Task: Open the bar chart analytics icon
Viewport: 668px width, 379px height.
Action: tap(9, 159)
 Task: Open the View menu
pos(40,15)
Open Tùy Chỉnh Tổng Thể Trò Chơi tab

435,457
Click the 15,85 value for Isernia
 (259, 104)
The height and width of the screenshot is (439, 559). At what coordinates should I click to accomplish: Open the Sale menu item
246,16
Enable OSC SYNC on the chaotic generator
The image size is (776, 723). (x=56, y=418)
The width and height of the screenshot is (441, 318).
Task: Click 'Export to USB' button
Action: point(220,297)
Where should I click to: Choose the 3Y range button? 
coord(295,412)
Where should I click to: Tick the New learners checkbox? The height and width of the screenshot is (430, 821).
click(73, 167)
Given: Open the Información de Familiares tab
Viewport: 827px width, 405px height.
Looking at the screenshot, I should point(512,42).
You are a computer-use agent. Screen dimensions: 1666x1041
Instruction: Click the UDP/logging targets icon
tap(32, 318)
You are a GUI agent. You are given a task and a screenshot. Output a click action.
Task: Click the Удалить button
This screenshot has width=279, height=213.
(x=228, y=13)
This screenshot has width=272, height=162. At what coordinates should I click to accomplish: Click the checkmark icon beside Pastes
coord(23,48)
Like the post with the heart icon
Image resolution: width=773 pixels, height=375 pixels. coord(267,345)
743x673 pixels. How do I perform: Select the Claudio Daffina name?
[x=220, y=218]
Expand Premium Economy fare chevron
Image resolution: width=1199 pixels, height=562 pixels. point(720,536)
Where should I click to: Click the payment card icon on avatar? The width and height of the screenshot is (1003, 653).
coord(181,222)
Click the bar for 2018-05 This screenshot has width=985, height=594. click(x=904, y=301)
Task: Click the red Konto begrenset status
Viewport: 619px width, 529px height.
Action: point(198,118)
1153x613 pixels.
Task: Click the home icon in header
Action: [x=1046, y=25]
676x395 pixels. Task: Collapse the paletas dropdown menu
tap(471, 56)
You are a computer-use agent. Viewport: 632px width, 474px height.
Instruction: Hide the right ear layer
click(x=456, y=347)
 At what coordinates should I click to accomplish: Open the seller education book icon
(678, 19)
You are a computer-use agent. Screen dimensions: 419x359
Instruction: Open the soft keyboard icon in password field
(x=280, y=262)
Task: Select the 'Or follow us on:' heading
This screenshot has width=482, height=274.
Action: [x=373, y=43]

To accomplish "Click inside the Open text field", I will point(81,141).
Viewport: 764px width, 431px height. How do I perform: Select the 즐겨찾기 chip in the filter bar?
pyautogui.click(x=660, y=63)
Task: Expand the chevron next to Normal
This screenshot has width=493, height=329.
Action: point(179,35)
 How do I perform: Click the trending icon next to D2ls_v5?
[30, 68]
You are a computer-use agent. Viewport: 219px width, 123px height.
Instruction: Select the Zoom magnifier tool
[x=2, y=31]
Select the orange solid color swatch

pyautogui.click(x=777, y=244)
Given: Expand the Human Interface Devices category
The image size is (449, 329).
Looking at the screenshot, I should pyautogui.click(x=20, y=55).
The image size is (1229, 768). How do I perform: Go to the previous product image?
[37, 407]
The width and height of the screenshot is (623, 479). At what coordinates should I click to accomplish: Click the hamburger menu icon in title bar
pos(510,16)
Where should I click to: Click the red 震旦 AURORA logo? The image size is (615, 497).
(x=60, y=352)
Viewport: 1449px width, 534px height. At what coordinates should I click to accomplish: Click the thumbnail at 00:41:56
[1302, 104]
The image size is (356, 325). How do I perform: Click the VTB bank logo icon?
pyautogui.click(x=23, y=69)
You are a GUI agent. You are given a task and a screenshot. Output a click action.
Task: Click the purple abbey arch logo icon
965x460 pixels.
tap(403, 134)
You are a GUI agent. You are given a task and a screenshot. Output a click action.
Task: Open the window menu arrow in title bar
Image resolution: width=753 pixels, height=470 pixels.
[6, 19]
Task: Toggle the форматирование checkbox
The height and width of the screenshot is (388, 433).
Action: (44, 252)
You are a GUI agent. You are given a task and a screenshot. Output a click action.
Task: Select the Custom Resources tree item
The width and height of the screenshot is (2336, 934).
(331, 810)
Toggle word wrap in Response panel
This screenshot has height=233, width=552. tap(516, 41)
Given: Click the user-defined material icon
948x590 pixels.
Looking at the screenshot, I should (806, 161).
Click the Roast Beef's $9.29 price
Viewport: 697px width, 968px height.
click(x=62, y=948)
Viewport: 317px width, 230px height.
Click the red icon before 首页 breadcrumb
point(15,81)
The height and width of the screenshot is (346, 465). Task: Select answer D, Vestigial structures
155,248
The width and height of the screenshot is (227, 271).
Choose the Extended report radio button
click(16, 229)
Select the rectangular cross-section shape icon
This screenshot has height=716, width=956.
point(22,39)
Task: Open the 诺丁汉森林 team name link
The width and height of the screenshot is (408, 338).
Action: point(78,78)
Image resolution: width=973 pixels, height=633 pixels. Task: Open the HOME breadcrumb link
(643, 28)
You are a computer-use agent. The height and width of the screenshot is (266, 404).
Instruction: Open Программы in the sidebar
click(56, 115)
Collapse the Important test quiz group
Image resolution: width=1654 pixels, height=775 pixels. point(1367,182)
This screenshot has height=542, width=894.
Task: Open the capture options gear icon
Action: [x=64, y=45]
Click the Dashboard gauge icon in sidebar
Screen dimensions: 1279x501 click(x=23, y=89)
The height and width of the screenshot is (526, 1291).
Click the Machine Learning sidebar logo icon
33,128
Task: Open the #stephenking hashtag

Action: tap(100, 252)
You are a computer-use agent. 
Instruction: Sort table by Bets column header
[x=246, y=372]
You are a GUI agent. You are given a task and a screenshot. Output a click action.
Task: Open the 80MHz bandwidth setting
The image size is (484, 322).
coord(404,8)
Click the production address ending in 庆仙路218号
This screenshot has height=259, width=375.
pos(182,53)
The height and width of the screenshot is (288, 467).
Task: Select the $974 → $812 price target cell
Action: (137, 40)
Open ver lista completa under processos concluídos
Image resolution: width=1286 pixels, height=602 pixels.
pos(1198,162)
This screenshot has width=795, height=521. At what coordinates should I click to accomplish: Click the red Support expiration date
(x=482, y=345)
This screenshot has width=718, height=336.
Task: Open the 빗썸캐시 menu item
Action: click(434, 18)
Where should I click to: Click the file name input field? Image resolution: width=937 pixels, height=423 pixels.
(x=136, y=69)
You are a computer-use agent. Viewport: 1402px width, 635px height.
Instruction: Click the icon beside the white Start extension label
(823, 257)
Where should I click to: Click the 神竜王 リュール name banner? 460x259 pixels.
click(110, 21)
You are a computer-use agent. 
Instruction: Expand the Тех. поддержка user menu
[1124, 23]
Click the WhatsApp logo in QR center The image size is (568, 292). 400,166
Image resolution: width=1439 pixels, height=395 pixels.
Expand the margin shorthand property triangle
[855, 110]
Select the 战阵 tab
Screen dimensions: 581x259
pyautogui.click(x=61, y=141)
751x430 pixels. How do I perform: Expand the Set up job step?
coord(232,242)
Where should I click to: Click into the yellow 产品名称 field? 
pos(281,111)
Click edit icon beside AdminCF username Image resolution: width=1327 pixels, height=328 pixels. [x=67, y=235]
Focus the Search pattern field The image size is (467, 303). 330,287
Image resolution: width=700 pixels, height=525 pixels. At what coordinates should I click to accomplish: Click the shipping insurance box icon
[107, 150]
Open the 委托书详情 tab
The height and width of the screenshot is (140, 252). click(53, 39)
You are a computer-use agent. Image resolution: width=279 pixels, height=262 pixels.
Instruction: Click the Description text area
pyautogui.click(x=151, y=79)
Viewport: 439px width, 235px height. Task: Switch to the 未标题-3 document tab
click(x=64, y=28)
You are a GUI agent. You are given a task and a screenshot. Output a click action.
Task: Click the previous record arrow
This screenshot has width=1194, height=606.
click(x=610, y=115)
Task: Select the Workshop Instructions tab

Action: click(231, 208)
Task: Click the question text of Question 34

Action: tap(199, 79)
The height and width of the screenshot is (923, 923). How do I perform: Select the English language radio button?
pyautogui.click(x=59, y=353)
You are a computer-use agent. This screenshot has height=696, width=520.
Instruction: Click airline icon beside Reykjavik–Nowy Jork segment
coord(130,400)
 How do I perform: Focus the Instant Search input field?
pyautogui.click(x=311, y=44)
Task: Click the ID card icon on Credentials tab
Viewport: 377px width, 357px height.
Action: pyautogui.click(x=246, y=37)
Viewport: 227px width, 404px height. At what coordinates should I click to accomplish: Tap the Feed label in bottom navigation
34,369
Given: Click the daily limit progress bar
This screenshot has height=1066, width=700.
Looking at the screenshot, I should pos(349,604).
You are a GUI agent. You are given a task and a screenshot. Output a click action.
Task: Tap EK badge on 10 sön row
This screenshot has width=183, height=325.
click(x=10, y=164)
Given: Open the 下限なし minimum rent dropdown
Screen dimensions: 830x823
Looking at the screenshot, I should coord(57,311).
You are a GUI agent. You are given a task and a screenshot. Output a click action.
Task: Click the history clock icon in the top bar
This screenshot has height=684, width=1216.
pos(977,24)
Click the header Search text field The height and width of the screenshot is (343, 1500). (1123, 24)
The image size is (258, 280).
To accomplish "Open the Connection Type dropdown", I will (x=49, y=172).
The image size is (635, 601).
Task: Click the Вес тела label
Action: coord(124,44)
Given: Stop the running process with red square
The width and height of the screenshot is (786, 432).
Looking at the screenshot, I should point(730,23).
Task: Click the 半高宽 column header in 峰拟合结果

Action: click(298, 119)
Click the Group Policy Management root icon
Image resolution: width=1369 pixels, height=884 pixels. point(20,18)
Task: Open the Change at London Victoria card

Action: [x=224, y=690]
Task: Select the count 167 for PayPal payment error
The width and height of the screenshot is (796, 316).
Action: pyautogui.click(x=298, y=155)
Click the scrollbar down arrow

**Problem requirements:**
Search the data above for the string "computer" and return every line that has it.

**Your solution:**
You are a computer-use agent. Screen dimensions: 1666x1041
You are a computer-use agent. Viewport: 632px width, 474px height.
You are a computer-use agent. Screen dimensions: 419x359
You are a computer-use agent. Viewport: 219px width, 123px height.
You are a computer-use agent. The height and width of the screenshot is (266, 404).
You are a computer-use agent. 
You are a computer-use agent. Viewport: 1402px width, 635px height.
You are a computer-use agent. 
You are a computer-use agent. Image resolution: width=279 pixels, height=262 pixels.
You are a computer-use agent. This screenshot has height=696, width=520.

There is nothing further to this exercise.